At the same time, the CFB dealt another blow to front-runner Andrew Cuomo by withholding an additional $675,000 from his campaign, citing its continued “reason to believe” that the campaign illegally coordinated with a super PAC supporting it. The CFB has now withheld nearly $1.3 million in matching funds from Cuomo, after withholding $622,000 from it earlier this month, over its preliminary finding of improper coordination between his campaign and the PAC — known as “Fix the City.”
Speaker Adams’ campaign took a victory lap over the board’s Friday decision, attributing her unlocking millions in matching funds to the “energy and enthusiasm” behind her candidacy.
“Adrienne is in it for us,” said Adams’ spokesperson, Lupe Todd-Medina, in a statement. “She is the candidate with the record and vision for an affordable, prosperous and safe New York City for all – and you can expect to see our campaign aggressively continue to make the case for Adrienne in the coming days.”
The speaker has now raised over $2.7 million in private and public funds combined. And she will have over $2.2 million in the bank, according to CFB records.
“With these funds, the campaign anticipates an aggressive, on-the-ground and over-the-airwaves blitz in the final stretch as momentum continues to build for Adrienne’s effective leadership,” Todd-Medina said.
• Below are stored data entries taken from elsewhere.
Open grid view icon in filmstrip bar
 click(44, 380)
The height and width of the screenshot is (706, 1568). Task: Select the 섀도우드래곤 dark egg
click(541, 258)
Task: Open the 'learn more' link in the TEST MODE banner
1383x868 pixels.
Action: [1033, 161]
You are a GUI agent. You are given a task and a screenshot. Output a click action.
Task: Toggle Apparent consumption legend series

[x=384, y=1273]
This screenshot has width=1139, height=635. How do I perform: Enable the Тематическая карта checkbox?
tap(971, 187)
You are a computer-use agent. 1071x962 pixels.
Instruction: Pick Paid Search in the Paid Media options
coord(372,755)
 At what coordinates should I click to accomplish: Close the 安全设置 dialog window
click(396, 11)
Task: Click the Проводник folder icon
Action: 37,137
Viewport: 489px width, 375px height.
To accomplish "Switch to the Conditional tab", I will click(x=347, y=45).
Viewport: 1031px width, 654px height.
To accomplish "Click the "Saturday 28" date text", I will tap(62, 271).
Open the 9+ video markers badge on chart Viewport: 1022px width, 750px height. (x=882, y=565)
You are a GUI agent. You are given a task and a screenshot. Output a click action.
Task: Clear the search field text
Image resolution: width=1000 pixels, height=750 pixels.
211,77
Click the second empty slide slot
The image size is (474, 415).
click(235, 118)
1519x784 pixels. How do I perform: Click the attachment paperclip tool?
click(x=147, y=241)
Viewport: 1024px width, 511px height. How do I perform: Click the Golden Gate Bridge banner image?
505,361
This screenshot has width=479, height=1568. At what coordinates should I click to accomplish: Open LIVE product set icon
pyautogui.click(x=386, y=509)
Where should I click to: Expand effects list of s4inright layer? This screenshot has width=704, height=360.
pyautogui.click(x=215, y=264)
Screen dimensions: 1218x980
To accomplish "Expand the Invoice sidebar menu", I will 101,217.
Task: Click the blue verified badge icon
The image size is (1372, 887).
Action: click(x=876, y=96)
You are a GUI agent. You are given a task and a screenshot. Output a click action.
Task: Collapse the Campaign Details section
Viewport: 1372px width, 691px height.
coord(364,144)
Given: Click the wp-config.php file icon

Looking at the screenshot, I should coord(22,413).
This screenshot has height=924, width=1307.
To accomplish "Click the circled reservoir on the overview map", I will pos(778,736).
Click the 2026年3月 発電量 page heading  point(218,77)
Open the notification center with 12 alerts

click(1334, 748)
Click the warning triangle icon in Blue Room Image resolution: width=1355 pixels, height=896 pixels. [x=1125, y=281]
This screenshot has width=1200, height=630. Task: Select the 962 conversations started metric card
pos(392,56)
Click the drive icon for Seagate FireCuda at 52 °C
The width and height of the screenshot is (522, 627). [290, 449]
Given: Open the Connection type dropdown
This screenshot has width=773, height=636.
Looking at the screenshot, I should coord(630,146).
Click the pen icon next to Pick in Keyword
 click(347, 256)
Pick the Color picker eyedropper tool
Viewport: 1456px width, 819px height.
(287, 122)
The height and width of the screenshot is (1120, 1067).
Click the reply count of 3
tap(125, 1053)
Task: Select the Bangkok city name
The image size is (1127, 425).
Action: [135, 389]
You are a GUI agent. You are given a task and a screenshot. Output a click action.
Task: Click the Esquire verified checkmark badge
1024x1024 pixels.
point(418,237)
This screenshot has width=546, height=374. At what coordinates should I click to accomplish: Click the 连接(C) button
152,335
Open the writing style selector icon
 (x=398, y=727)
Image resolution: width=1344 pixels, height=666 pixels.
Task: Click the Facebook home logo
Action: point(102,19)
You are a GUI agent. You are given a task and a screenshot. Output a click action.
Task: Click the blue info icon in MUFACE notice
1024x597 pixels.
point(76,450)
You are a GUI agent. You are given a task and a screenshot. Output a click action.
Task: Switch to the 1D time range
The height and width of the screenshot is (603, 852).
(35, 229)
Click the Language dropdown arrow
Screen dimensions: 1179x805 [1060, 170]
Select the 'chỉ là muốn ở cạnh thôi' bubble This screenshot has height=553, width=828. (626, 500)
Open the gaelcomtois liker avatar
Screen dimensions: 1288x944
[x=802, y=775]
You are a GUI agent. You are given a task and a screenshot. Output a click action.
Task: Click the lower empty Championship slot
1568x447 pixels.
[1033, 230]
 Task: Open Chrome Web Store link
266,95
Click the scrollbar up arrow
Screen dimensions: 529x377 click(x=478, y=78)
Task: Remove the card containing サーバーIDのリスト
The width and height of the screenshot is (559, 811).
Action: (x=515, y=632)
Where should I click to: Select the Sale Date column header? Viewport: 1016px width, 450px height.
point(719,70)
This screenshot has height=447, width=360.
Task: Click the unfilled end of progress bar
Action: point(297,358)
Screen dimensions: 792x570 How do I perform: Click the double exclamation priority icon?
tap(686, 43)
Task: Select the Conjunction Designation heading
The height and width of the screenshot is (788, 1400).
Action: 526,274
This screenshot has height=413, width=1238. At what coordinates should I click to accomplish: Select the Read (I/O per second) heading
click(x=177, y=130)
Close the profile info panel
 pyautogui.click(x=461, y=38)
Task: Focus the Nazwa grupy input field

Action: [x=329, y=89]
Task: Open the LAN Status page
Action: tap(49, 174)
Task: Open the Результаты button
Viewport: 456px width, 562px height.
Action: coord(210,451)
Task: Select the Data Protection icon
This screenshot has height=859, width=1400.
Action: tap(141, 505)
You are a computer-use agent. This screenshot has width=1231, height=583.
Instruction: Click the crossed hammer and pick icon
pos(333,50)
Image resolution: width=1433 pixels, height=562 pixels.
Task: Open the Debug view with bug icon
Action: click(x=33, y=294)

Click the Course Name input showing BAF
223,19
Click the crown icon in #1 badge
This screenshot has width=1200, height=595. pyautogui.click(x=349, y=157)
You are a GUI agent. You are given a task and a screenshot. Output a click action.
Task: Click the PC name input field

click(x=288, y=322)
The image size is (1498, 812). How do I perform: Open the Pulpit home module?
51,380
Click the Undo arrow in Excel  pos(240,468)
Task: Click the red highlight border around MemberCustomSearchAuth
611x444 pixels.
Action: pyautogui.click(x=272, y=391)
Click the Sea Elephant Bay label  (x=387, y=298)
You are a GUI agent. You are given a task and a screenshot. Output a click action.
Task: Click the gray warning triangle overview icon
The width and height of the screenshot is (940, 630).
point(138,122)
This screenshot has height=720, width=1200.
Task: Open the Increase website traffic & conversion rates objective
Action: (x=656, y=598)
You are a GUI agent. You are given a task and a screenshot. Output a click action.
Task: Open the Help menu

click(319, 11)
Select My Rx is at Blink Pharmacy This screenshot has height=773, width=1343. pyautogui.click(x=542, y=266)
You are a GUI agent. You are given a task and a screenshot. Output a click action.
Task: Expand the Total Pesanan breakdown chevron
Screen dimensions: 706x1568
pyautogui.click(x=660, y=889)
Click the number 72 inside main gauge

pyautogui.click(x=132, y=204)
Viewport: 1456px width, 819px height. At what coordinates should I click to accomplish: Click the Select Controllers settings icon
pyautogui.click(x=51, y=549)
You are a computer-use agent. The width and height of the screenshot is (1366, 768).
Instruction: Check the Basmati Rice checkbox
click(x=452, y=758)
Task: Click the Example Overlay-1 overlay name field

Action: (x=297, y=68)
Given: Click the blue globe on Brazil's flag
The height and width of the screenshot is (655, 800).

Speaker Adams received matching funds after one of her competitors, Queens Assembly Member Zohran Mamdani, encouraged his supporters to donate to her campaign so she could meet the necessary threshold ahead of the fundraising deadline last week. Mamdani has maxed out his own fundraising, and the two candidates—who are both backed by the New York Working Families Party—are aligned against Cuomo.
During Friday’s meeting, CFB member Richard Davis read a statement explaining the board’s decision to withhold even more matching funds from Cuomo’s campaign. He said Fix the City reported spending another $675,000 on continuing to air its May 4 ad, which led to the board’s initial decision earlier this month, that was “not independent of the campaign.”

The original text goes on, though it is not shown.